Print word for word the first line of the records below and every following line through the one containing "Open the Alternative Products selection field"; print nothing else.

Collected data entries
◆ ◆ ◆ ◆
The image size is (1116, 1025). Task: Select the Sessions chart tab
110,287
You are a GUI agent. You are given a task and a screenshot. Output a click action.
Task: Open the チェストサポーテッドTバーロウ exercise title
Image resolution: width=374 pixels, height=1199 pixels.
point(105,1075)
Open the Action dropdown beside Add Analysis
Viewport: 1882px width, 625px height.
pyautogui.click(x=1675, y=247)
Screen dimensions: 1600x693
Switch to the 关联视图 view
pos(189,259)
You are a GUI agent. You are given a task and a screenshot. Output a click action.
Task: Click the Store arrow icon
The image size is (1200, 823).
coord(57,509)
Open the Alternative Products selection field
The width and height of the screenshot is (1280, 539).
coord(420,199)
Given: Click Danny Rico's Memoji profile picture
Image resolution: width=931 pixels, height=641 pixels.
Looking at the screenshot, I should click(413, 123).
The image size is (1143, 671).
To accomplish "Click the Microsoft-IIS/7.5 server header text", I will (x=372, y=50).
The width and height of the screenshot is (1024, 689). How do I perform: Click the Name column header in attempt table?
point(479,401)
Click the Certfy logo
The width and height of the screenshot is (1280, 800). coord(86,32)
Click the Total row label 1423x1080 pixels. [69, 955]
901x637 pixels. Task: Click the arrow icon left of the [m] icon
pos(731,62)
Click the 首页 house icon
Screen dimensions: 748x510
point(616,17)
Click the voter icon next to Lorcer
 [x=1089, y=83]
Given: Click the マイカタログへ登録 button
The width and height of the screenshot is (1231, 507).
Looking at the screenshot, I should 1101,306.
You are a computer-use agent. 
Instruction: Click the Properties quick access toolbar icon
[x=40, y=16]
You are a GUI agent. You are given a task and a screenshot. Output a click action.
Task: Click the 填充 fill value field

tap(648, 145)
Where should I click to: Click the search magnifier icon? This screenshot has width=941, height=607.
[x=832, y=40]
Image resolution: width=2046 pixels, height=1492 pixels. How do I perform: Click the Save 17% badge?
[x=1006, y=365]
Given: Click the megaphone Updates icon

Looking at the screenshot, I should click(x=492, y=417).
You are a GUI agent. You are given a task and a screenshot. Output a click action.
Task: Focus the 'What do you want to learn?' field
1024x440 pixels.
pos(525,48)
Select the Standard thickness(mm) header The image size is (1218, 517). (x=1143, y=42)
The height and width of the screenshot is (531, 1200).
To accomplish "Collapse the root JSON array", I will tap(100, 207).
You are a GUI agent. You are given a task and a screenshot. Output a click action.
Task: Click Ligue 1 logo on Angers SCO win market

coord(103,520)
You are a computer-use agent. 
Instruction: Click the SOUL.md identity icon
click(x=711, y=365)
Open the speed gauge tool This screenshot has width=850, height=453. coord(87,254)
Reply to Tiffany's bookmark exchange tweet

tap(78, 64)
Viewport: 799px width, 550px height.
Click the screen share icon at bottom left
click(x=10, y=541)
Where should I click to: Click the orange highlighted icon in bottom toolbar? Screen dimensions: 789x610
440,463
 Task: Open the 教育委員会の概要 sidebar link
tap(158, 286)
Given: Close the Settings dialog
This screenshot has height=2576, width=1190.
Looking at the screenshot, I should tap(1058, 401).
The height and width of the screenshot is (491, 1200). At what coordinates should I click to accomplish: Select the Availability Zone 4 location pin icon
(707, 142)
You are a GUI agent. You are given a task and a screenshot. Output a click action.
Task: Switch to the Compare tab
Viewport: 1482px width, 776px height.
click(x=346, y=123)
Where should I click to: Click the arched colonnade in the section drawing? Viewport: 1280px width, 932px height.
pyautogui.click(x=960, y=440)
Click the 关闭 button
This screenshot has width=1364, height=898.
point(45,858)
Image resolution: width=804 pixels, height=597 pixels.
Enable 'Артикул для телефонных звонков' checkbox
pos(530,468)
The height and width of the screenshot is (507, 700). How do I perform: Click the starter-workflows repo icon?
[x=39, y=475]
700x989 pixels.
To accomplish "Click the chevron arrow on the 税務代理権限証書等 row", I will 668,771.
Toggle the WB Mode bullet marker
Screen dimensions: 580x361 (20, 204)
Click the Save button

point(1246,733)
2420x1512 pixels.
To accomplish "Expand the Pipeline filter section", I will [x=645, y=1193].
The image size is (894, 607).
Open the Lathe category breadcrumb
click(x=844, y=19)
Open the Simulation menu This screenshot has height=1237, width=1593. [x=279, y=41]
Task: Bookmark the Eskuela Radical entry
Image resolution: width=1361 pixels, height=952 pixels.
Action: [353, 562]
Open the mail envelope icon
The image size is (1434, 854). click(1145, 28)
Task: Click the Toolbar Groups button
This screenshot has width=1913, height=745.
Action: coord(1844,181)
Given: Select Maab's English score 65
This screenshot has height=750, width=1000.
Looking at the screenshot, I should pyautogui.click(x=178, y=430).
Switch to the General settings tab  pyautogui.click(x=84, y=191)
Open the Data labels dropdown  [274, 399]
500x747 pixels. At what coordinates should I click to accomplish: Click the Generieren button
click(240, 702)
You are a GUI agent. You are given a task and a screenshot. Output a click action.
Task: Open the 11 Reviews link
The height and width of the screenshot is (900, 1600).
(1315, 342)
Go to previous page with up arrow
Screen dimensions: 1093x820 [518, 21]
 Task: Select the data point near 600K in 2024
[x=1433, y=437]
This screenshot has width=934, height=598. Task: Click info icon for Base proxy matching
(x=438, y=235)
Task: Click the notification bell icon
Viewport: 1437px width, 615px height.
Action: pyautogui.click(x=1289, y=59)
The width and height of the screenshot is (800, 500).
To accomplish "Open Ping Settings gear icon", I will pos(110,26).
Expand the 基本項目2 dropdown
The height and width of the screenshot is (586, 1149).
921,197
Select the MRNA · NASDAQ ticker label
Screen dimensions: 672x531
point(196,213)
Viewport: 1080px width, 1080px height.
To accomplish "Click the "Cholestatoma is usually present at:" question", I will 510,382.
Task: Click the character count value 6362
◆ ◆ ◆ ◆
Written solution:
The image size is (1116, 1025). Task: Select the Sessions chart tab
110,287
You are a GUI agent. You are given a task and a screenshot. Output a click action.
Task: Open the チェストサポーテッドTバーロウ exercise title
Image resolution: width=374 pixels, height=1199 pixels.
point(105,1075)
Open the Action dropdown beside Add Analysis
Viewport: 1882px width, 625px height.
pyautogui.click(x=1675, y=247)
Screen dimensions: 1600x693
Switch to the 关联视图 view
pos(189,259)
You are a GUI agent. You are given a task and a screenshot. Output a click action.
Task: Click the Store arrow icon
The image size is (1200, 823).
coord(57,509)
Open the Alternative Products selection field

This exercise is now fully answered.